> [ACTION ITEM] Word for word, copy the lines from the one with "Close the main.c editor tab" to the last line of the data below, counting both, and keep every picture out.

•••••

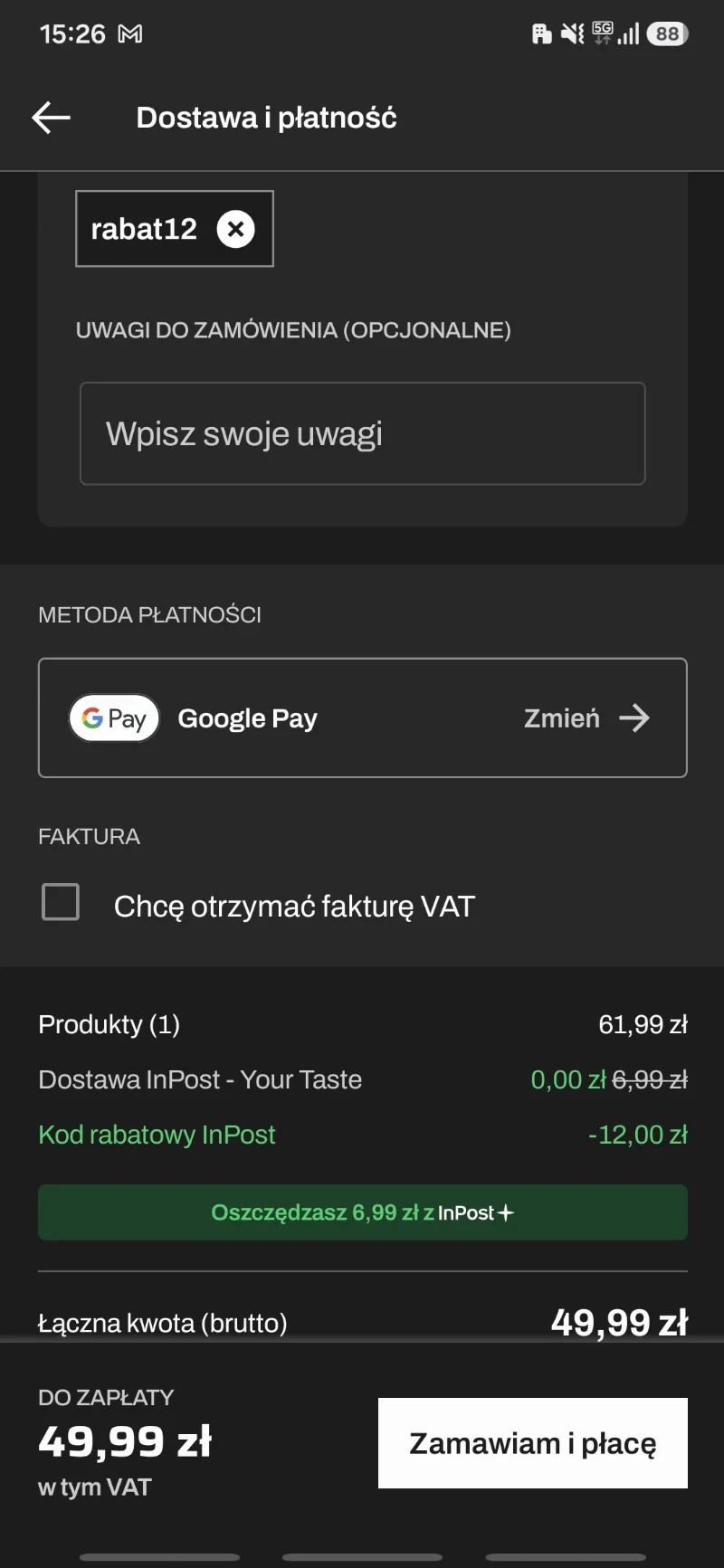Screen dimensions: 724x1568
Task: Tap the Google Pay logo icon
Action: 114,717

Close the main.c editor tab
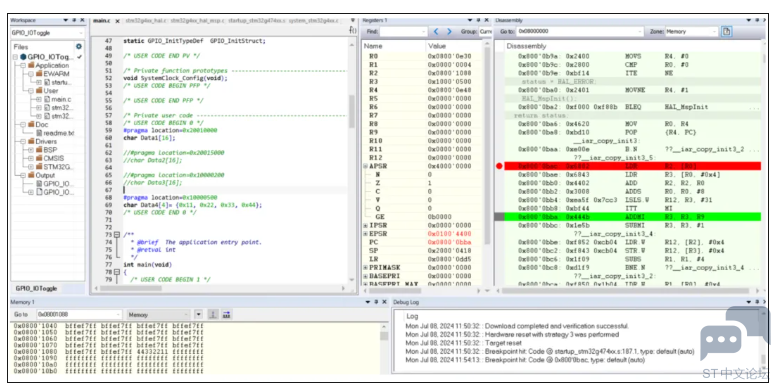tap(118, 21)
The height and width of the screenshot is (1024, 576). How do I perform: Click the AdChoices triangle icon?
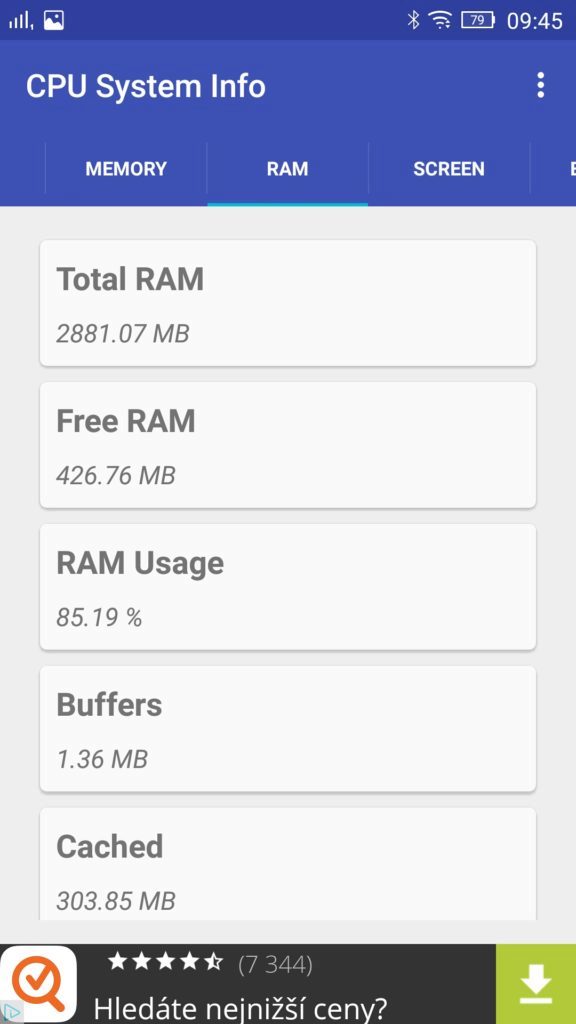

•••••

> [PROBLEM SOLUTION]
Close the main.c editor tab
tap(118, 21)
The height and width of the screenshot is (1024, 576). How do I perform: Click the AdChoices triangle icon?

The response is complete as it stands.